== SOURCE MATERIAL ==

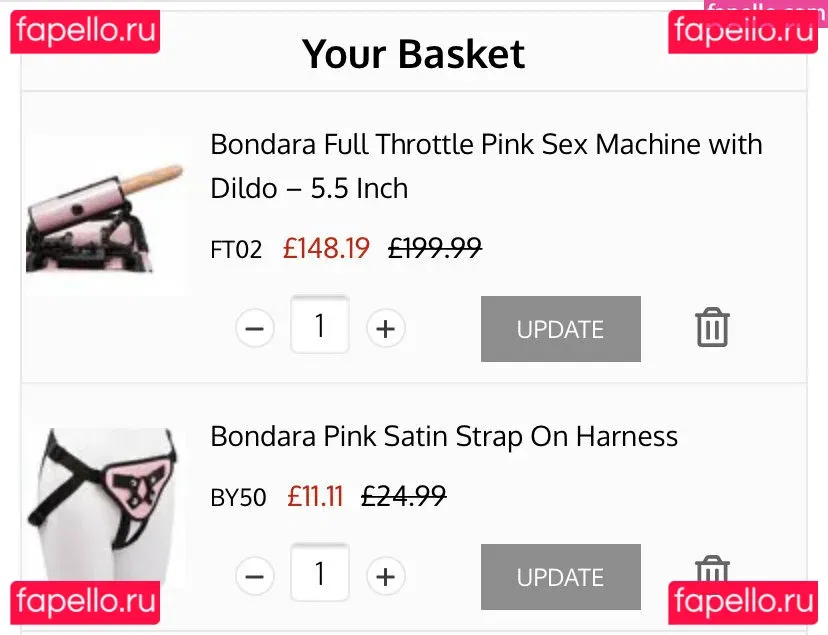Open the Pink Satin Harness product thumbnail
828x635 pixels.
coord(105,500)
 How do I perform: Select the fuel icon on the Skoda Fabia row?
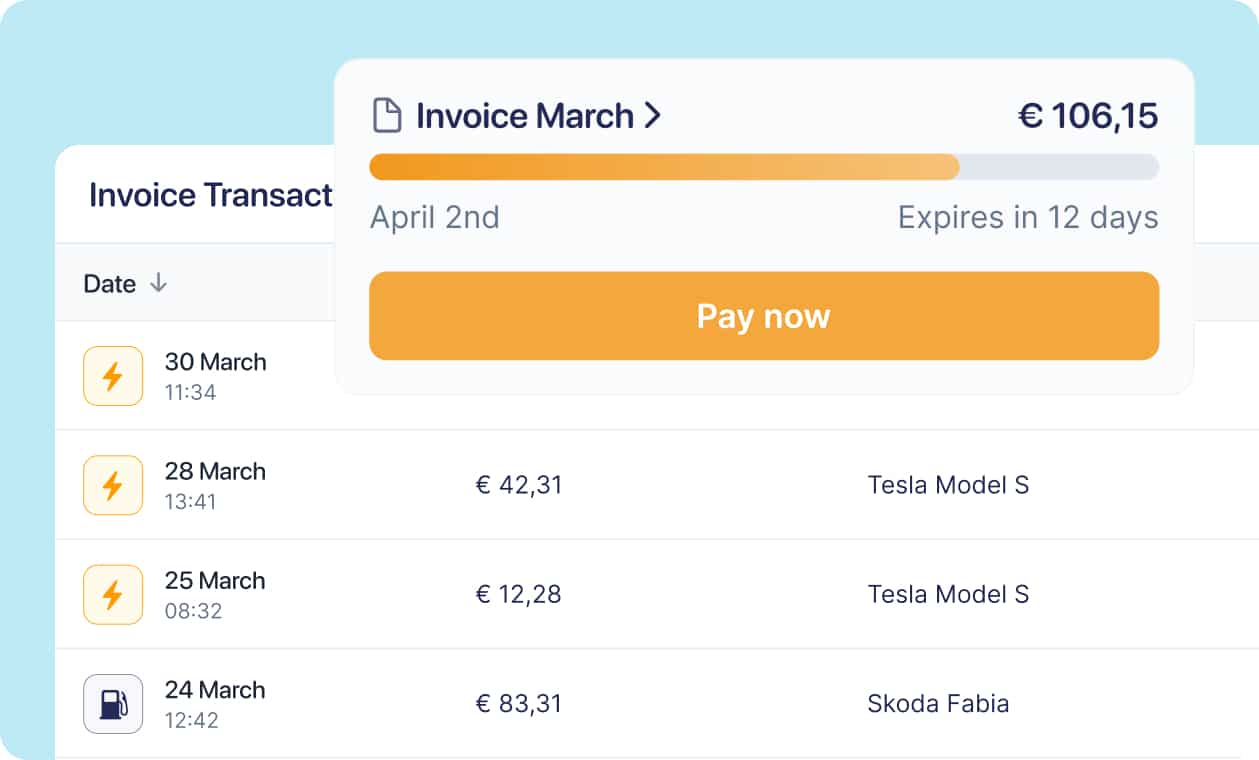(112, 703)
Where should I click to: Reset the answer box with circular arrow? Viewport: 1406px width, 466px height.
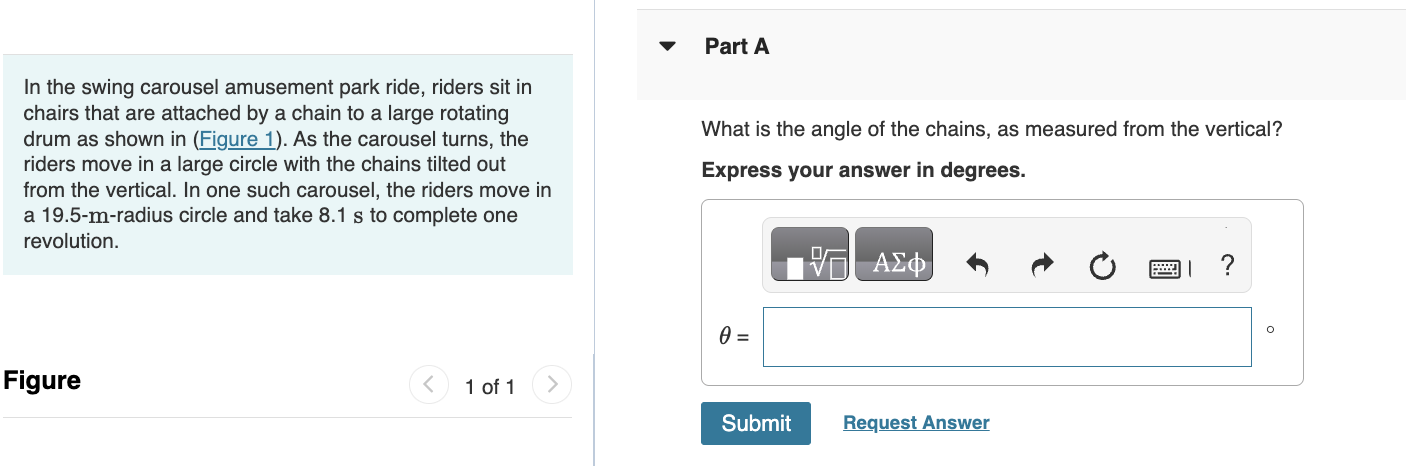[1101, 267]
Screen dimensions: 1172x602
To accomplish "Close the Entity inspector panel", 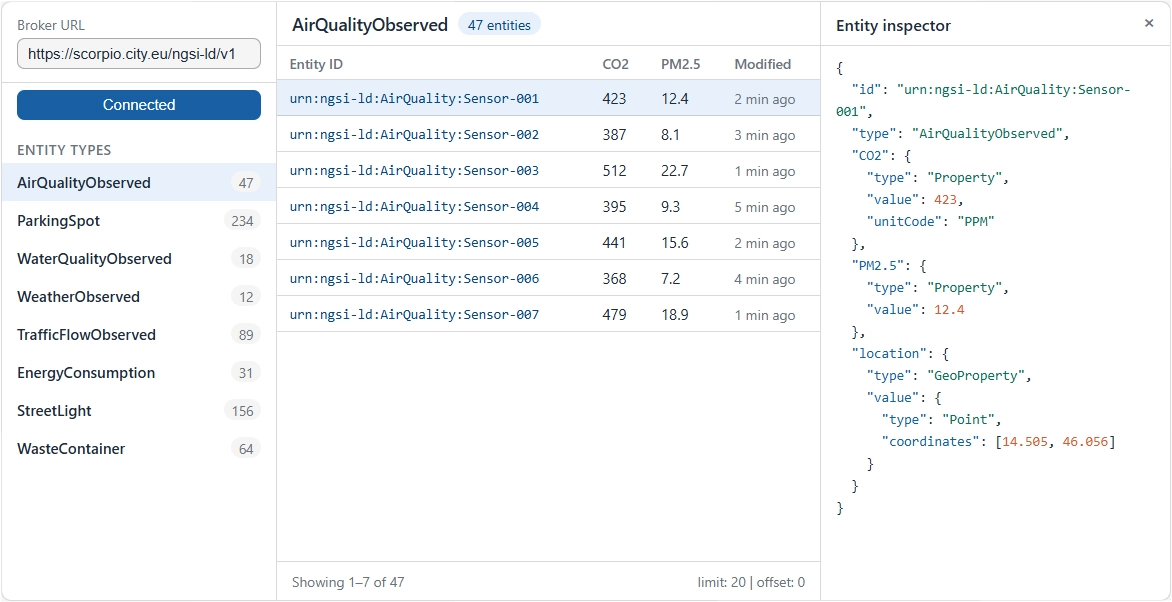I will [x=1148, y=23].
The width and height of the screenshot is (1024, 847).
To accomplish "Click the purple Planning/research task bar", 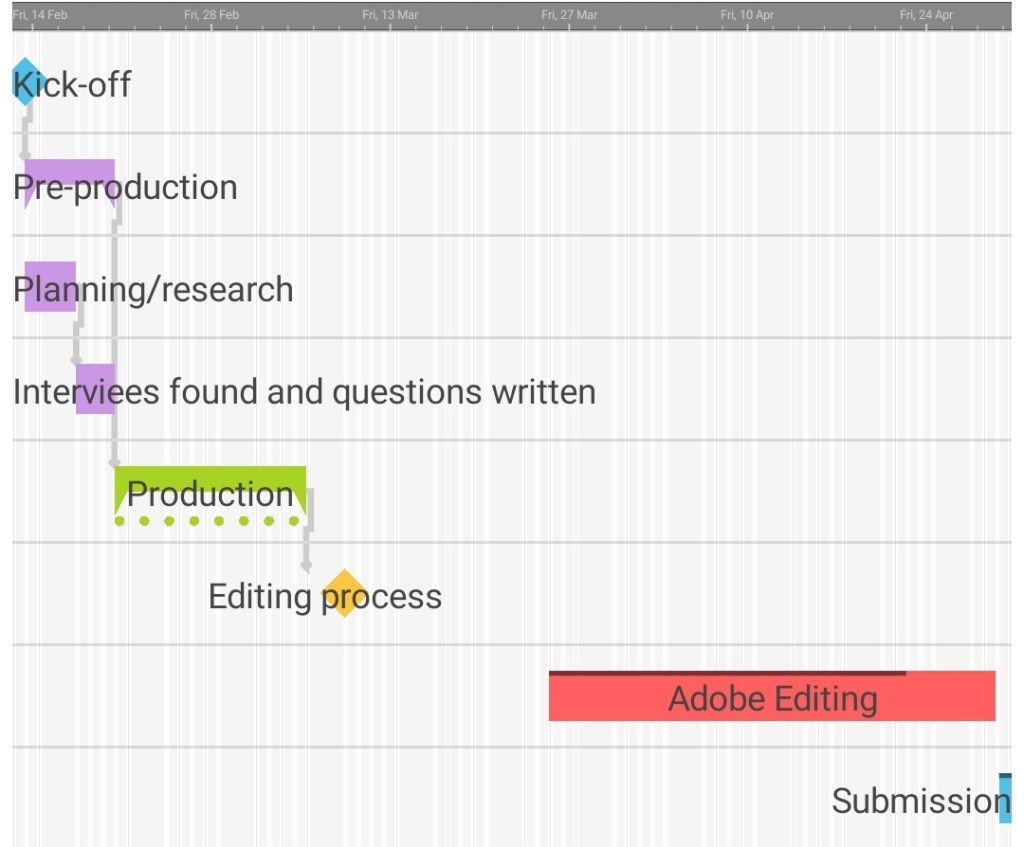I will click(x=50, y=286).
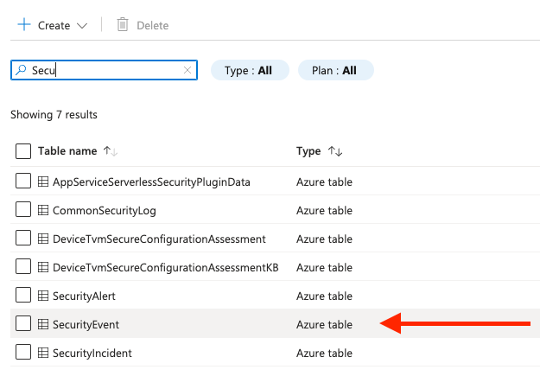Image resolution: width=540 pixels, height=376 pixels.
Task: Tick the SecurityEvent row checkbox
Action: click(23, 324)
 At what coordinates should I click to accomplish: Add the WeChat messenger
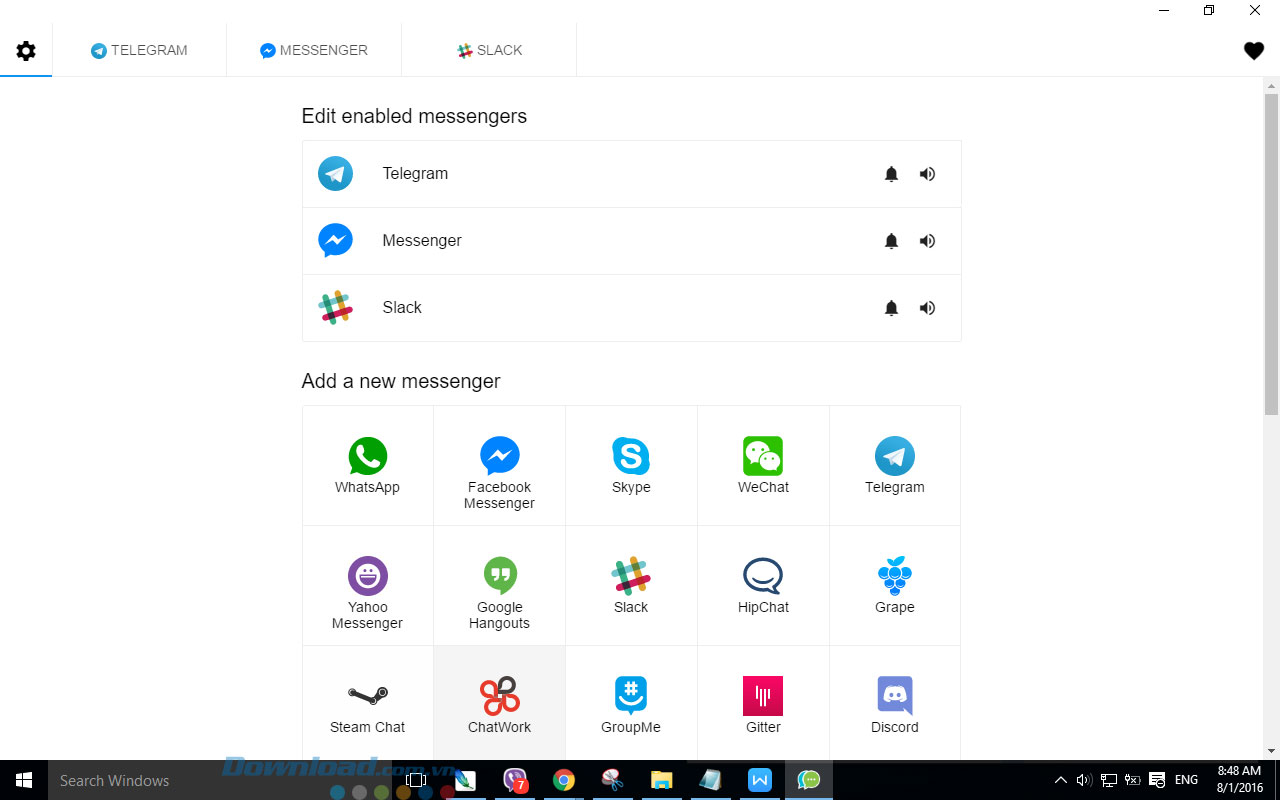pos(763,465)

== REQUIRED WORK ==
Transcribe exactly, and without any pictures, each line from the one that holds "At what coordinates" through the final line of the material above.

== SOLUTION BELOW ==
 At what coordinates should I click to accomplish: Add the WeChat messenger
pos(763,465)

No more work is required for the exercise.